*EXERCISE PASSAGE*.
----------

I patted myself on the back after finishing This Mobius Strip of Ifs by Mathias Freese. I felt challenged and smarter from the brain exercise. Freese turned his philosophical essays into a book—not a memoir, but readers will know who he is, how and what he thinks, and read some very personal stories about him and his family. Essays can be a fulfilling type of lifewriting since they can delve deeply into the heart and mind of a person. They can be written advice and explanation to children and grandchildren.

This  Mobius Strip of IfsFreese was a high school teacher, then a psychotherapist. He’s had a childhood without much love. He is very honest about himself, befitting as he espouses the goal of becoming self-aware—stop sleeping through your life! The first section of the book covers his philosophies about the education system, therapy, the Holocaust, the words on the Jefferson Memorial, whatever he’s had experience in or finds meaning in. He weaves his  stories into his essays. The second section (Metaphorical Noodles) contains his thoughts about a few favorite movies and actors (mostly older). In the final section, Freese gets more personal and writes eloquently and poignantly about his family. He’s crusty, but he values love.

----------

[Stored data entries]

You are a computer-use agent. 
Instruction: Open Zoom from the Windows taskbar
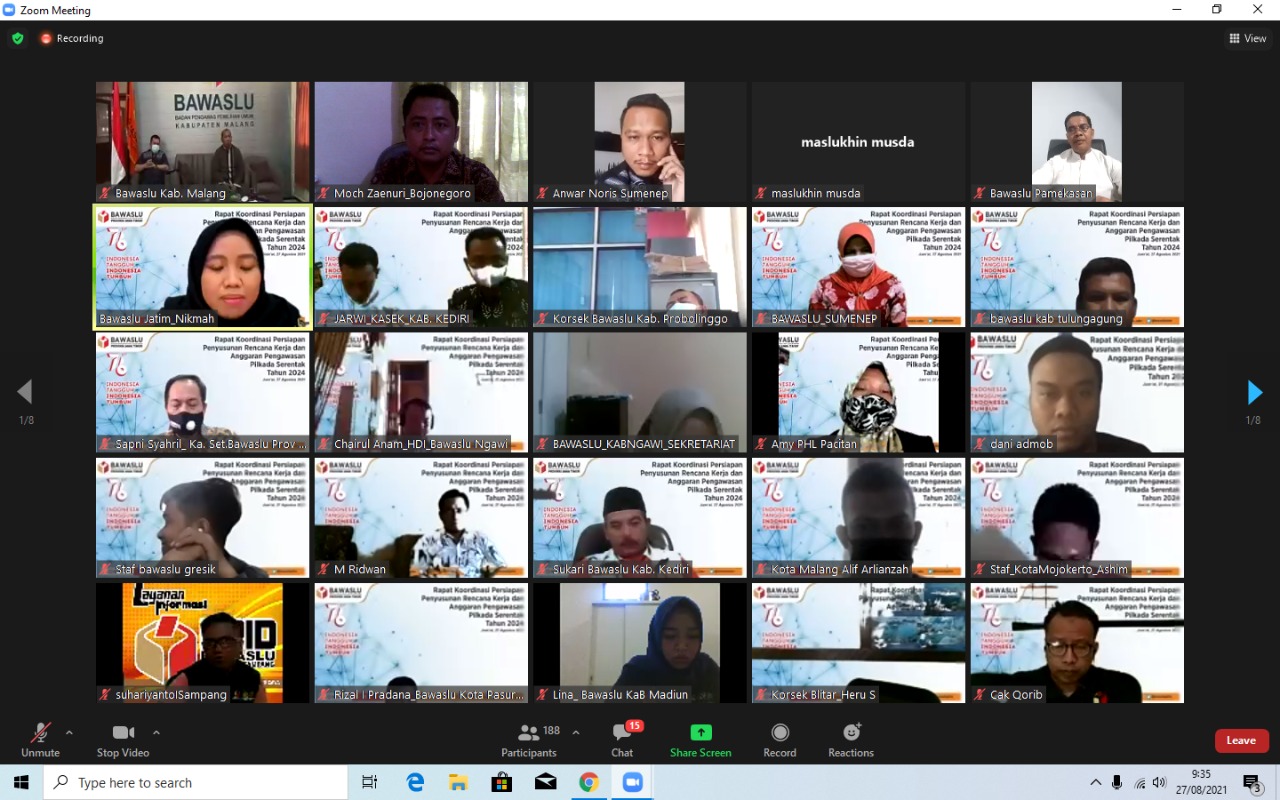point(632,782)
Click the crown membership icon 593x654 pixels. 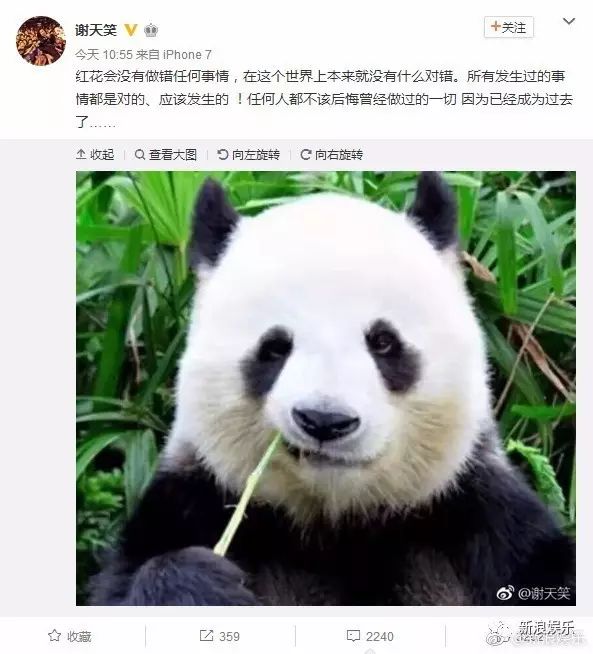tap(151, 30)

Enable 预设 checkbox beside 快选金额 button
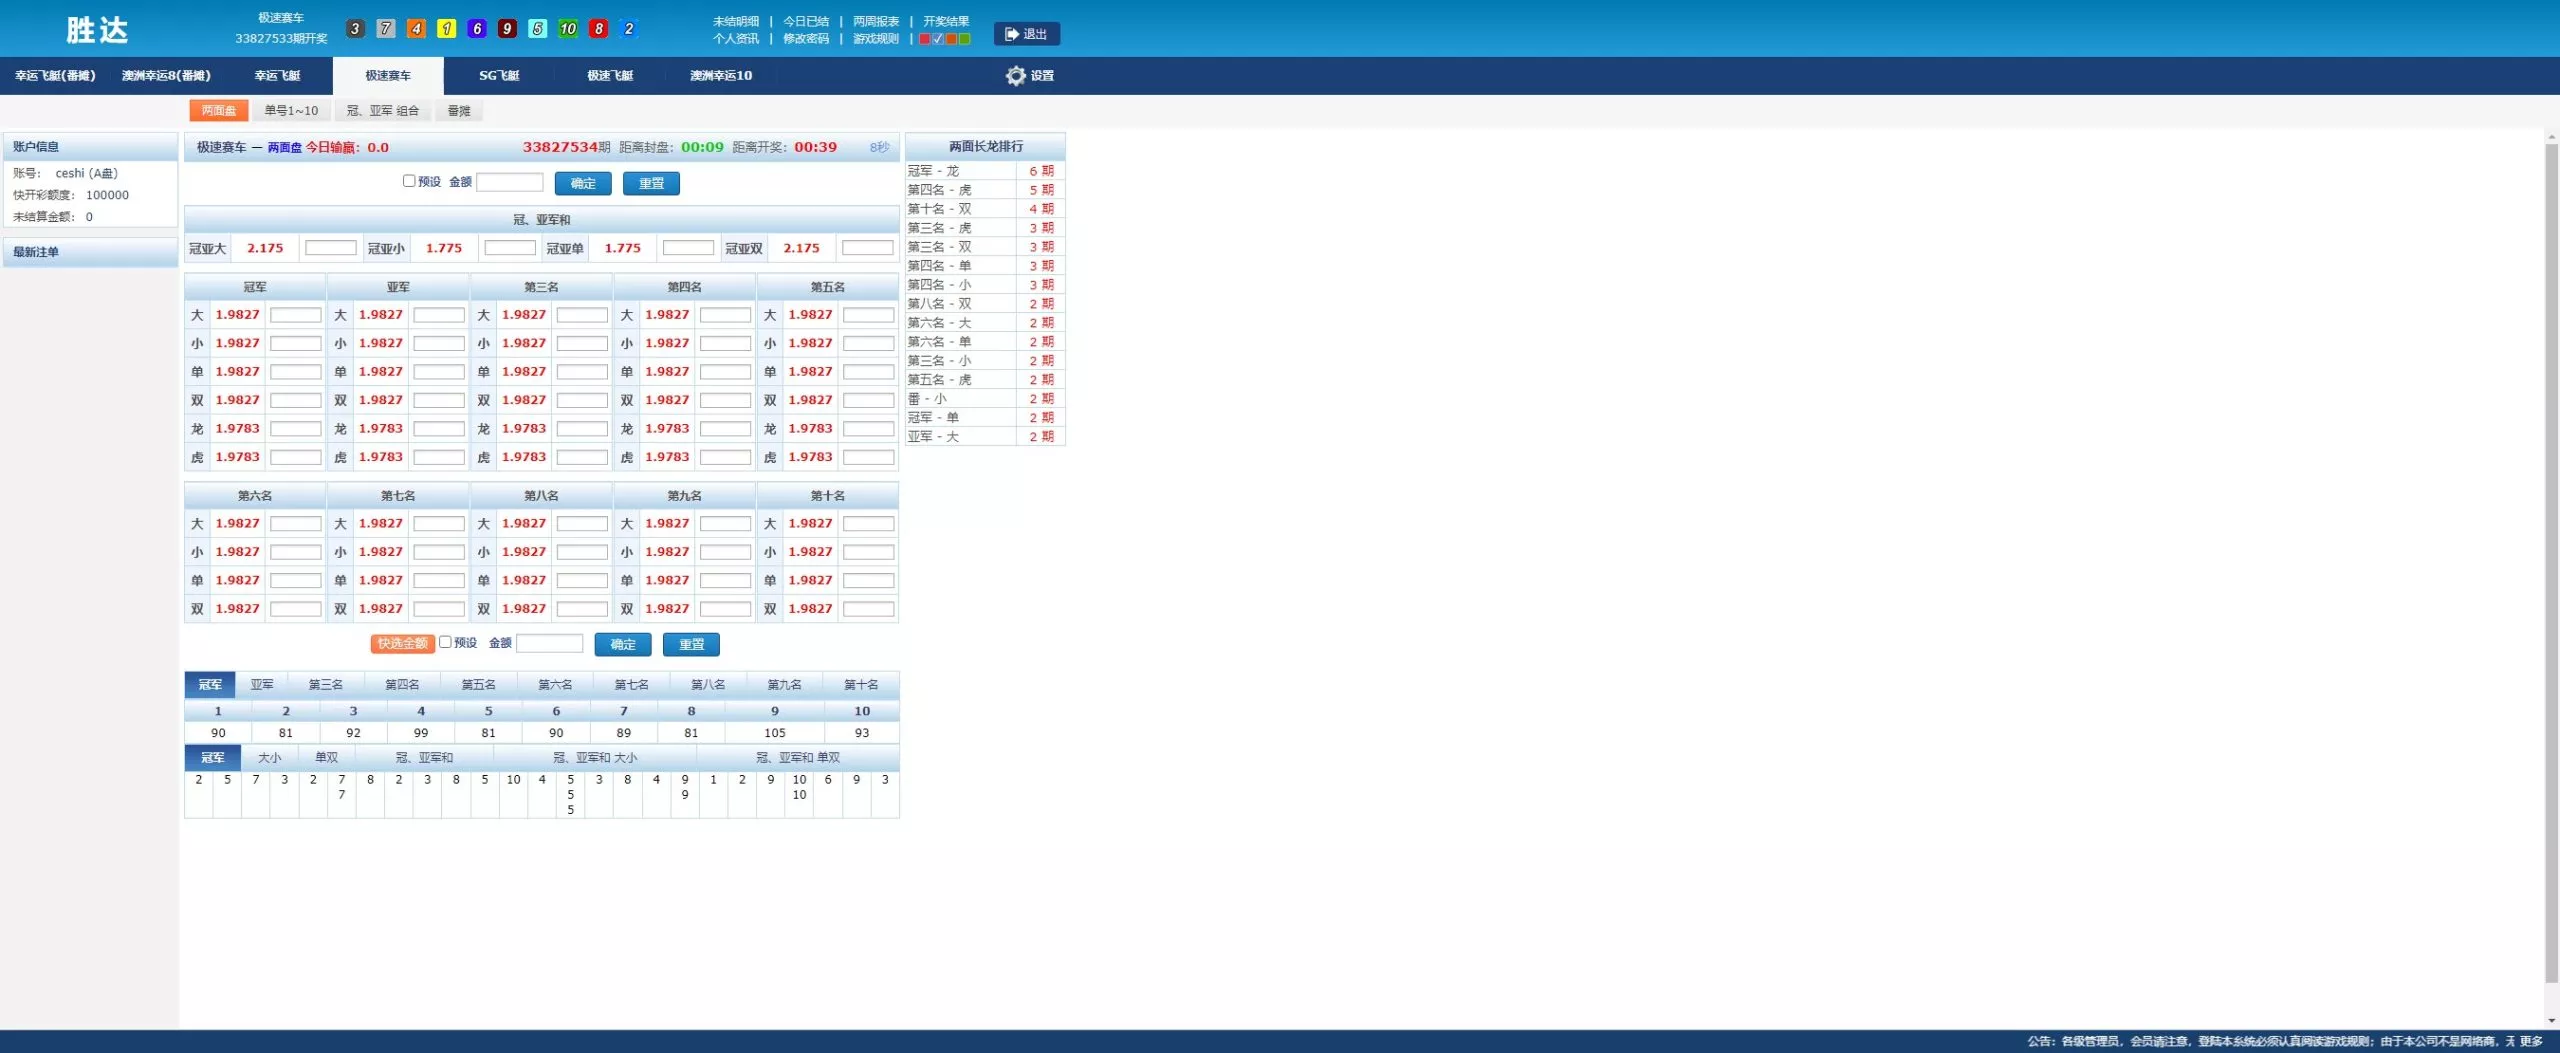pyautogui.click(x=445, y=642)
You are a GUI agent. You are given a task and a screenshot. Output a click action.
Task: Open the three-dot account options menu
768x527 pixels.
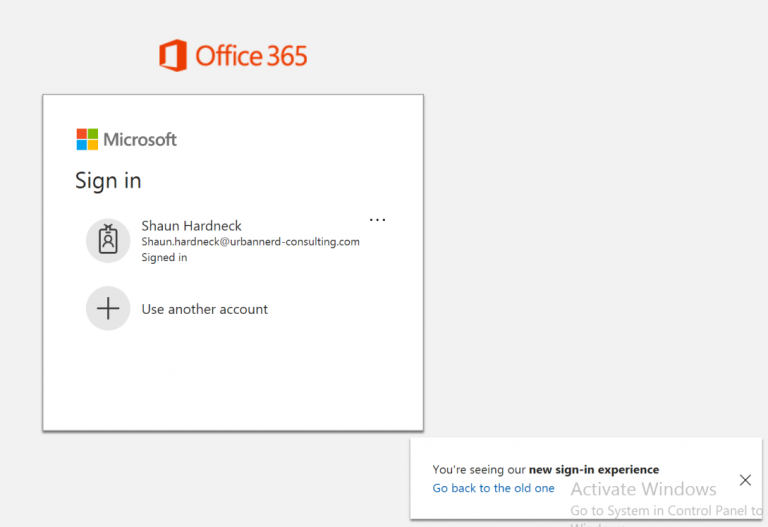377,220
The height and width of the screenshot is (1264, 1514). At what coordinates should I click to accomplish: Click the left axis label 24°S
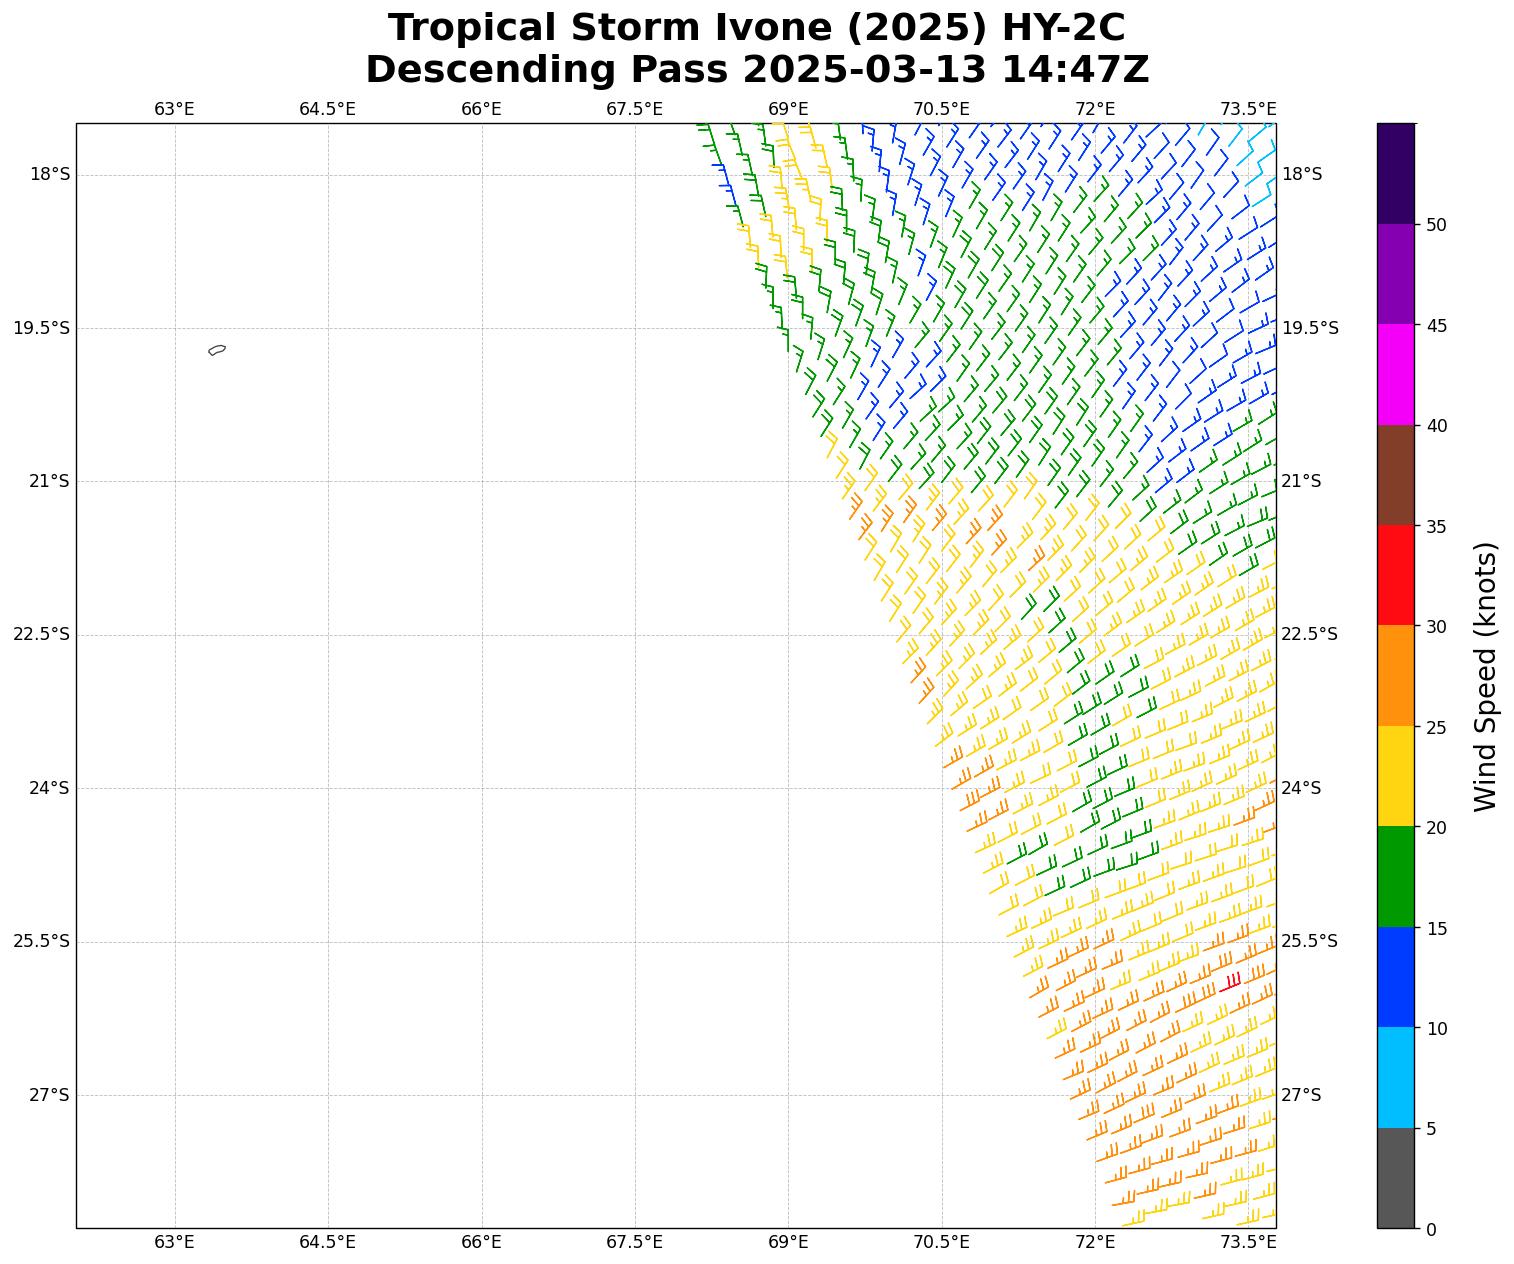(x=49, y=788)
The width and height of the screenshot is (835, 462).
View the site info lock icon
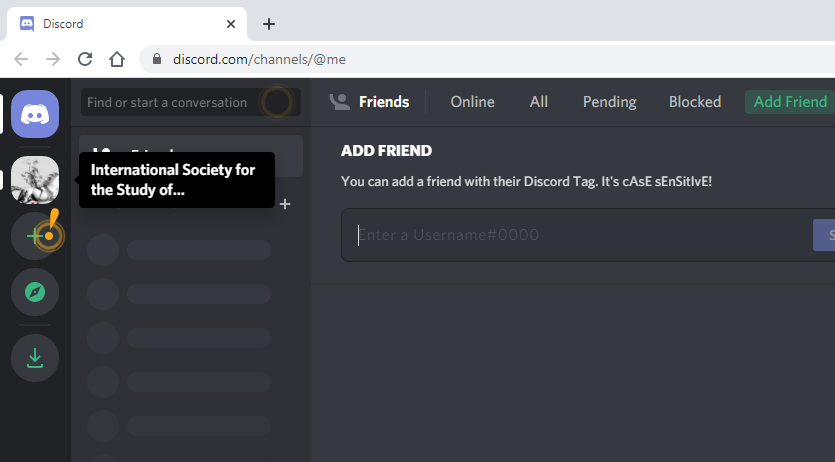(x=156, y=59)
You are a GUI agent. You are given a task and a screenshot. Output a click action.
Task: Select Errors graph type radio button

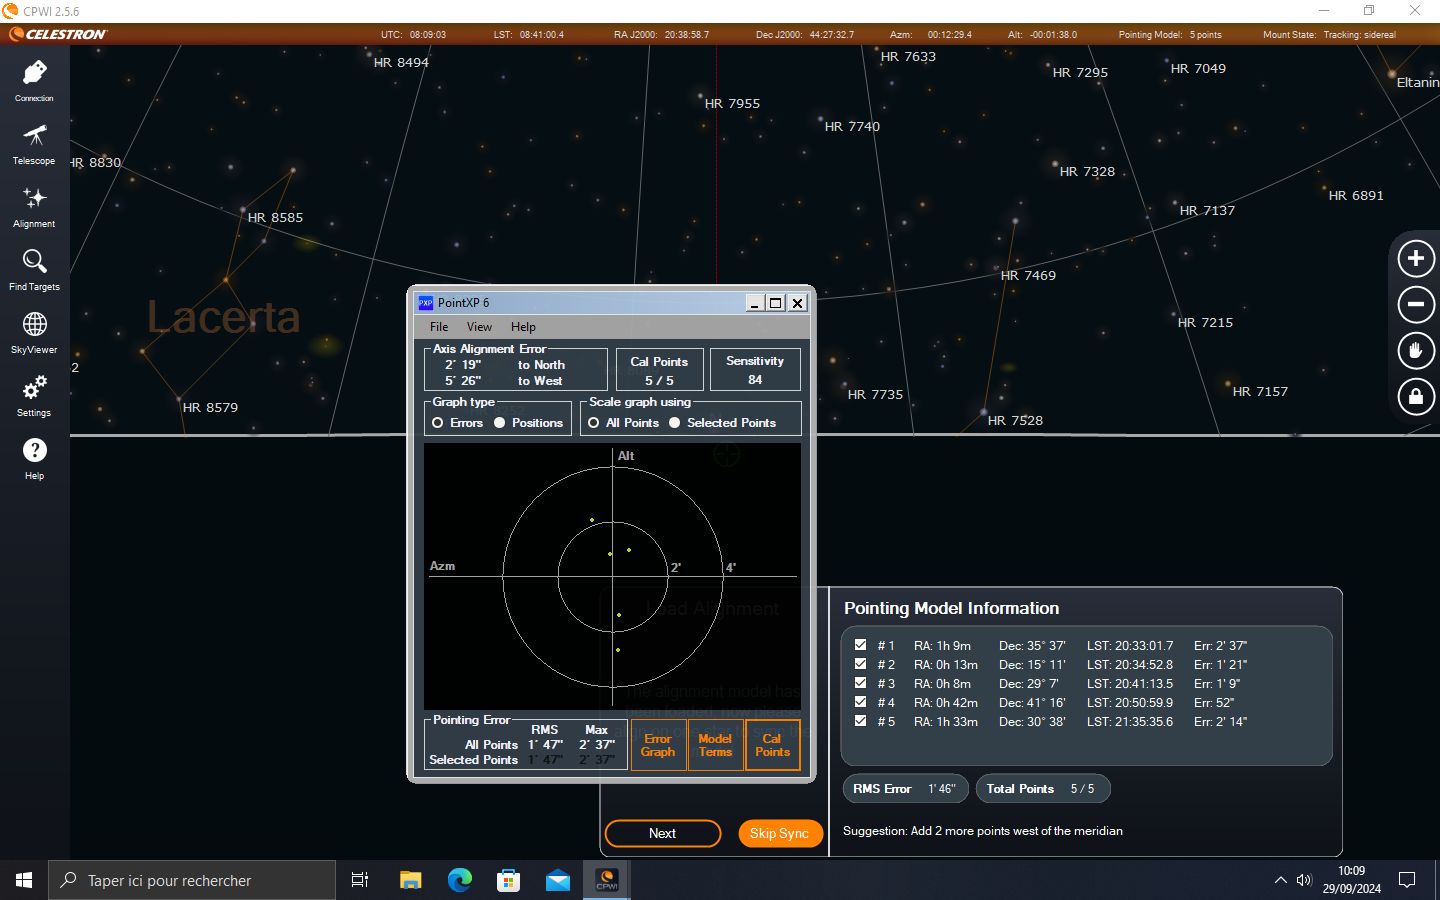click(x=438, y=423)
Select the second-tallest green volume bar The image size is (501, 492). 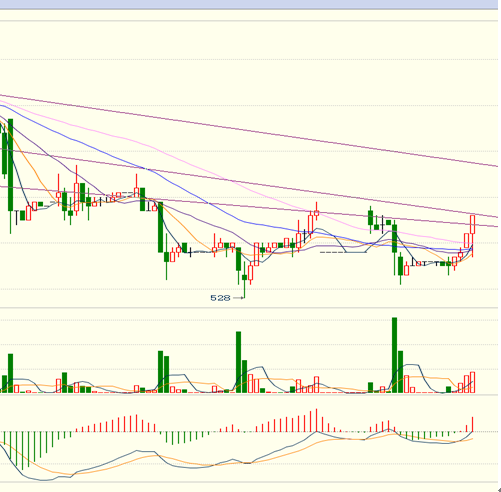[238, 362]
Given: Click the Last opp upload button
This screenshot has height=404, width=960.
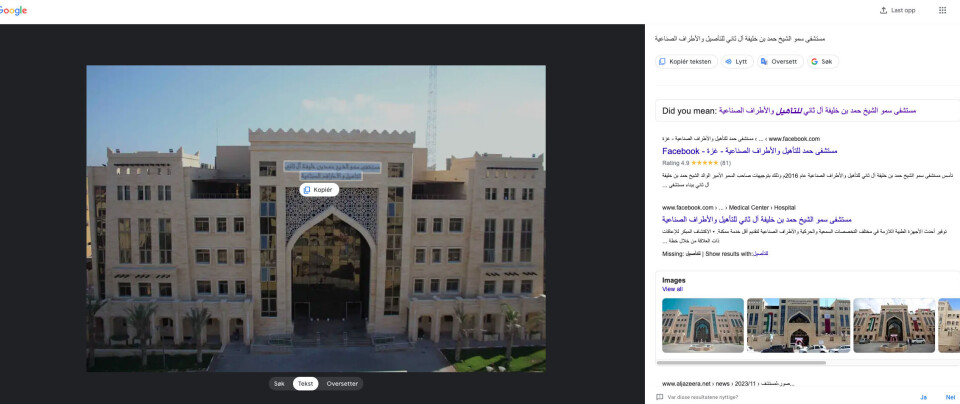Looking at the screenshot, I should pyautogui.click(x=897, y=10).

----------

*PROBLEMS AND TASKS*.
A. In the review of This Mobius Strip of Ifs, what is the second section of the book called?
B. Continue the review of This Mobius Strip of Ifs, starting after its last sentence.

*ANSWERS BY ITEM NUMBER*.
A. Metaphorical Noodles

B.
What’s a Mobius strip, you ask? It is a ribbon twisted and attached end-to-end to form a continuous strip, there is no front or back or end! It is an exciting curiosity to mathematicians and physicists (and a useful concept in factory assembly lines). Freese’s wife writes in the foreword that to her husband it is a metaphor for possibilities outside our perception. “We can only remember the past and how we thought our future might have been.”

“I see this book as a statement of who I am,” writes Freese. He says it is a “powerful and nourishing feeling for me to have paused long enough to have observed the passage of time and my place in it.” I found many philosophical “truths” in his book that I wanted to highlight in yellow.

I recommend this book for those interested in writing their own philosophical essays as a legacy for their families, and for those who enjoy intellectual discourse. You don’t have to agree with Freese, but he will provoke you to think about your responses. Likewise, your family doesn’t have to agree with you, hopefully they will be interested in what you have to say about life, what you’ve learned from your experiences, and so discover who you are.